« La Malle »
Mon
retour dort, dans ce grenier,
Une malle renforcée de fer, des valises,
Toute ma patrie,
Passeports, nationalités,
Visas d’immigration.
Poème
en traduction de Kazimierz Wierzynski, lu dans le métro
de Paris, Noël 2004
Destin chaotique,
de fracture en fracture, résumerait facilement mon parcours
biographique. À Montréal depuis vingt-cinq ans,
après un séjour prolongé en Italie qui coïncidait
avec les grèves ouvrières à Gdansk et l’avènement
du mouvement syndical Solidarnosc en Pologne, je navigue entre
plusieurs langues, cultures et imaginaires. Mes compagnons de
route : Conrad, Gombrowicz, Milosz, Mrozek, Bakhtine, Berberova…

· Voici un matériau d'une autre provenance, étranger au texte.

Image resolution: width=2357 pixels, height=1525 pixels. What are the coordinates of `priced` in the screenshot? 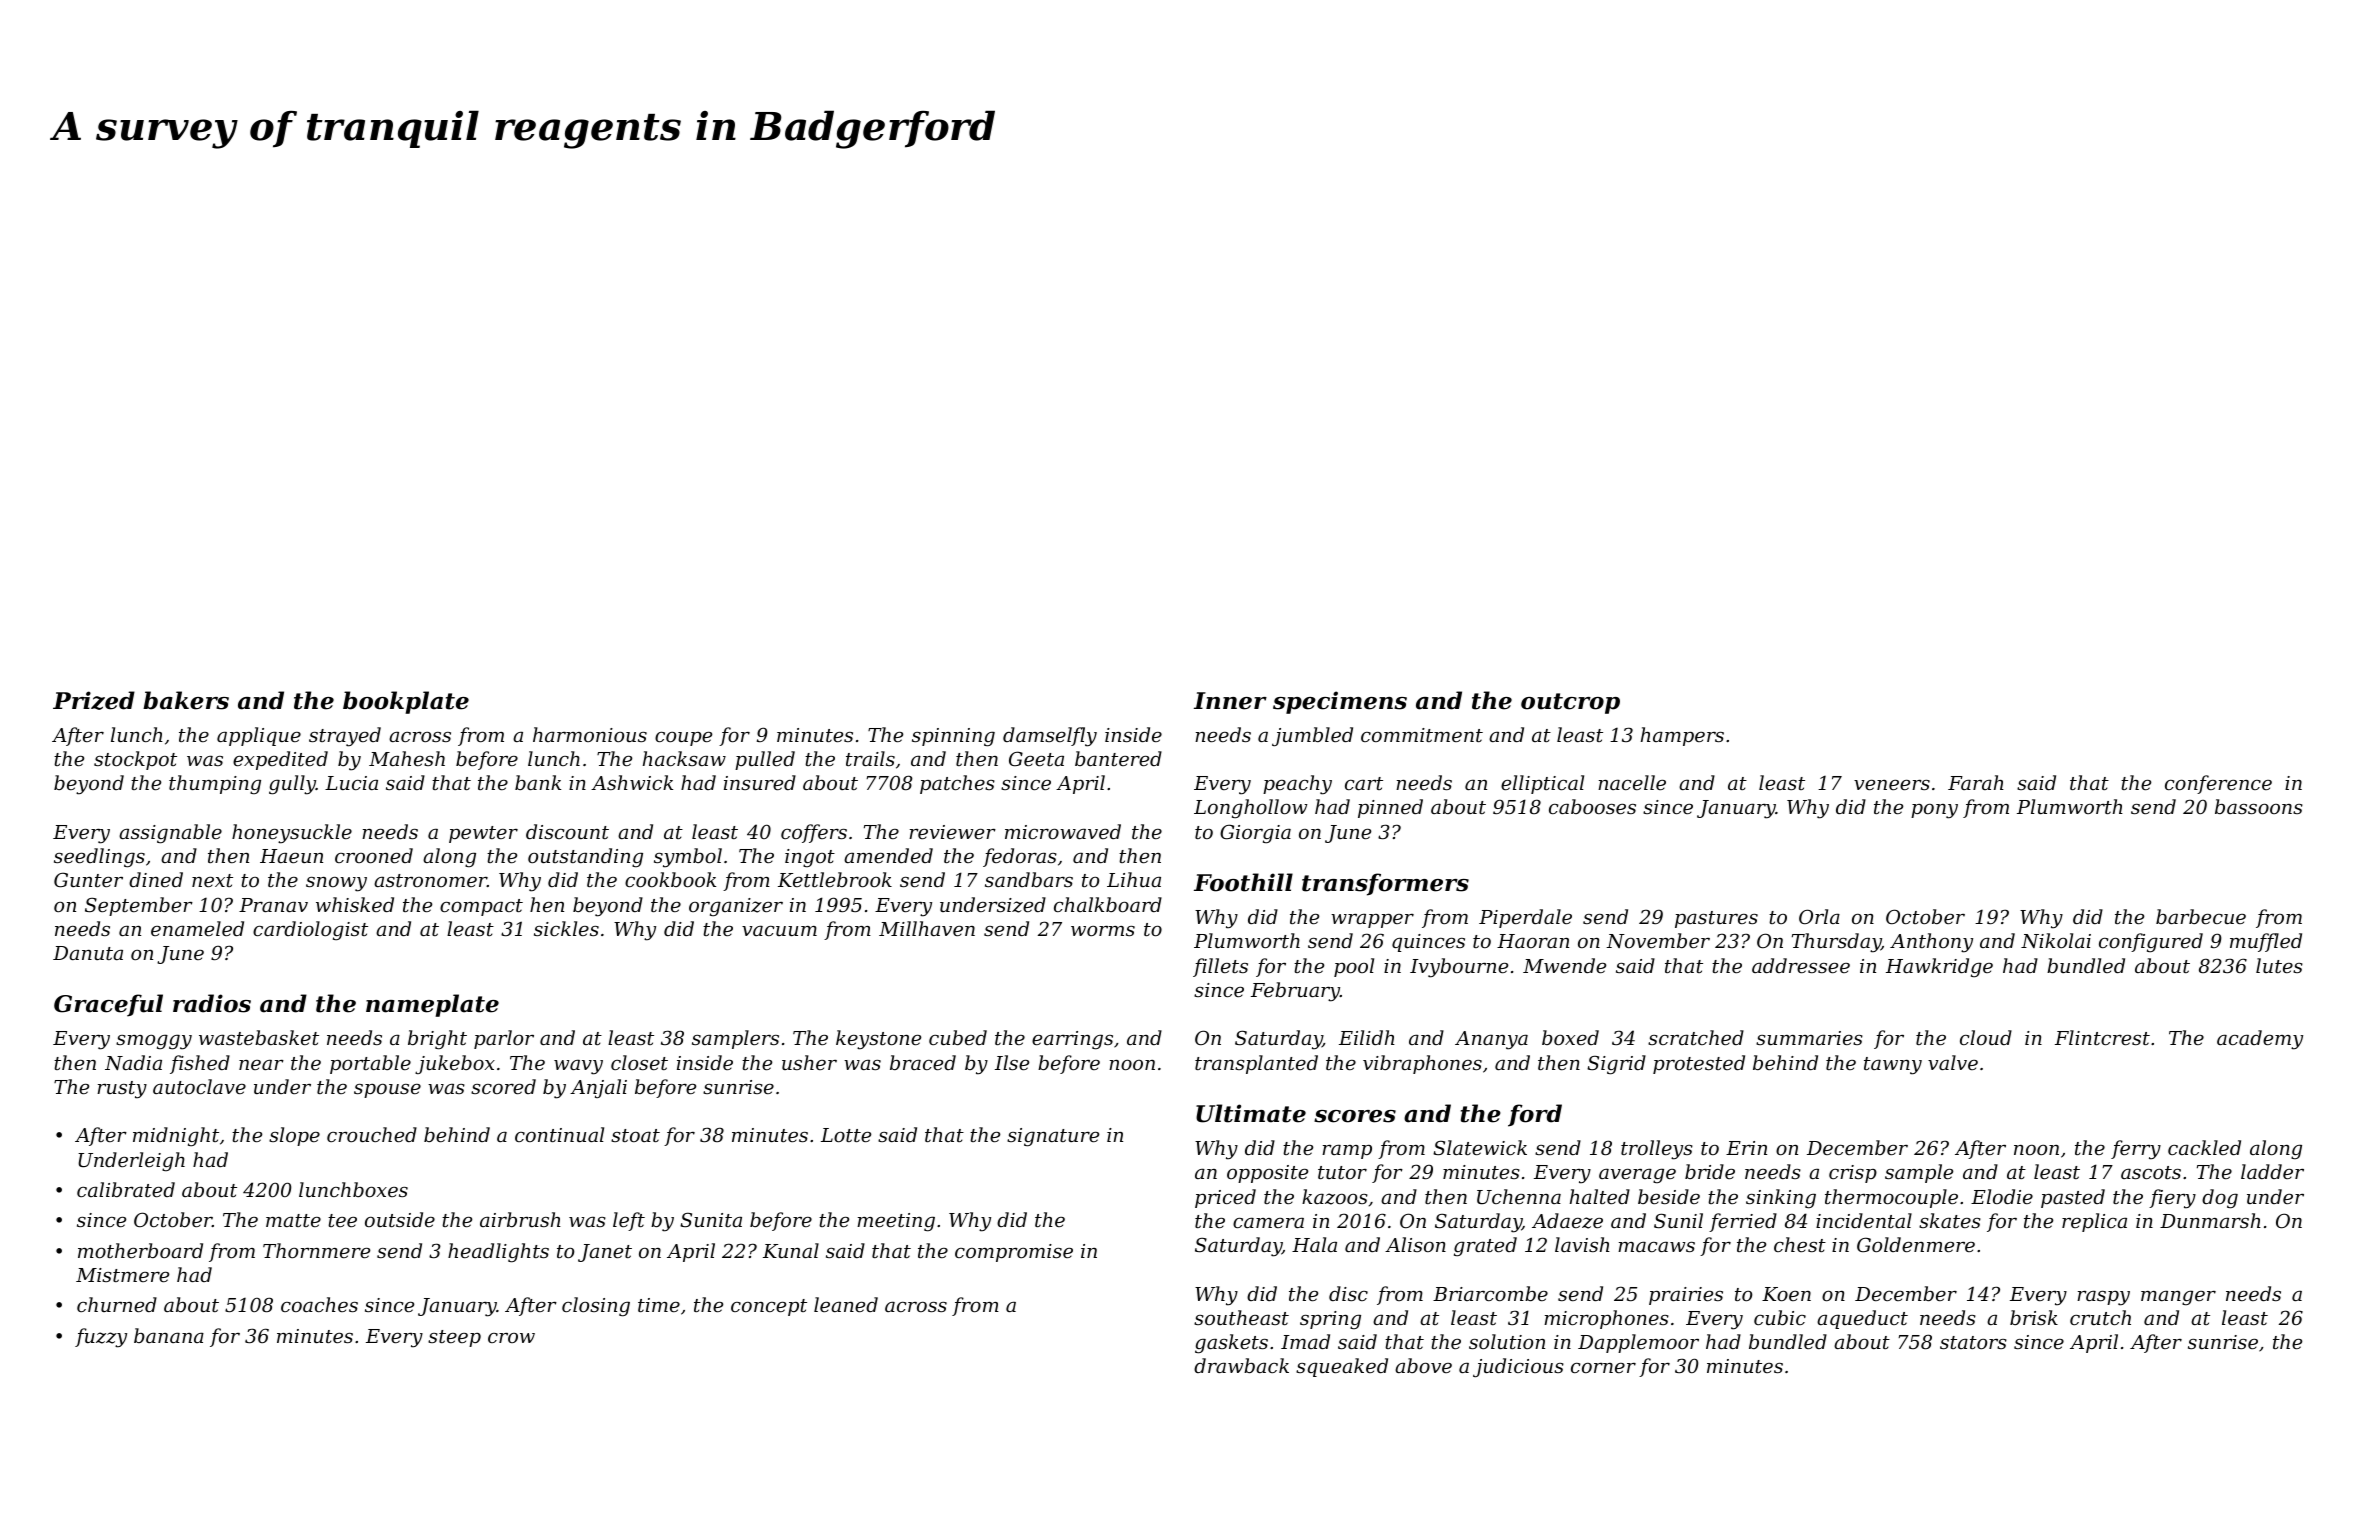 It's located at (1225, 1198).
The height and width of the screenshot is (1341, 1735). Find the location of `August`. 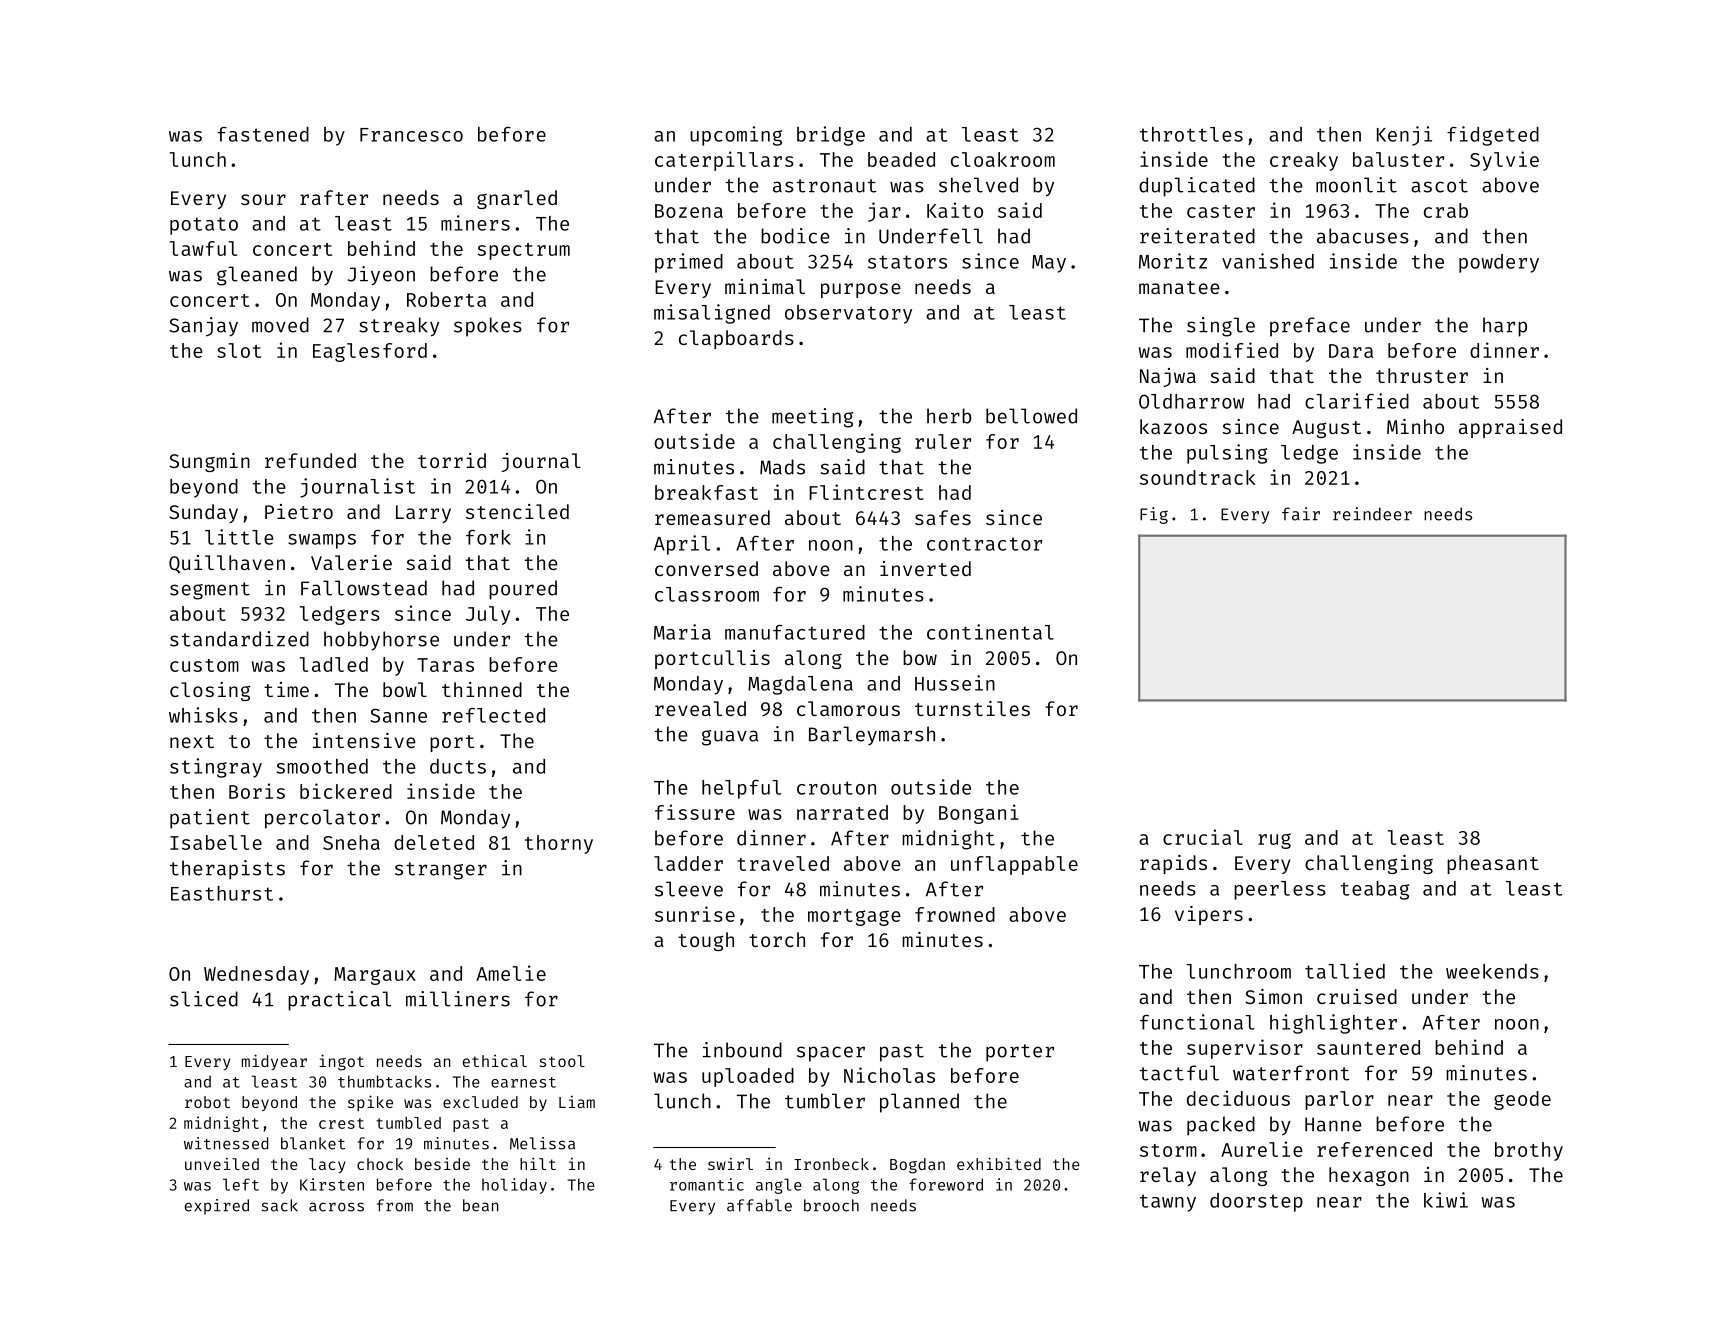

Quelques figures des récits familiaux me hantent depuis
l’enfance : mes ancêtres fuyant la France après
la Révolution de1789 et trouvant refuge sur le sol polonais,
un oncle séduit par la Révolution bolchevique et
par une actrice russe de Saint-Pétersbourg, une tante qui
dansait dans un cabaret à Pigalle, un oncle, d’ailleurs
mort à Edmonton, sauvé par une femme allemande sur
une route poussiéreuse entre Varsovie et Berlin. Qui a
parlé du cheval blanc ? Bétail qui marche, marche
et tombe : une balle pour celui qui tombe, des haillons pour
celui qui peut encore marcher… Et tant de tombes qui restent toujours
vides et qui appellent la mémoire au secours, comme celle
de mon grand-père maternel piégé, enfermé
dans une cave d’école et assassiné par les Soviétiques
à Katyn.
La traduction, le processus exilique (pré-exil, exil, post-exil
et après), la littérature migrante et la représentation
de l’espace éclaté – voilà les axes de recherche
qui font un lien « naturel » avec le reste.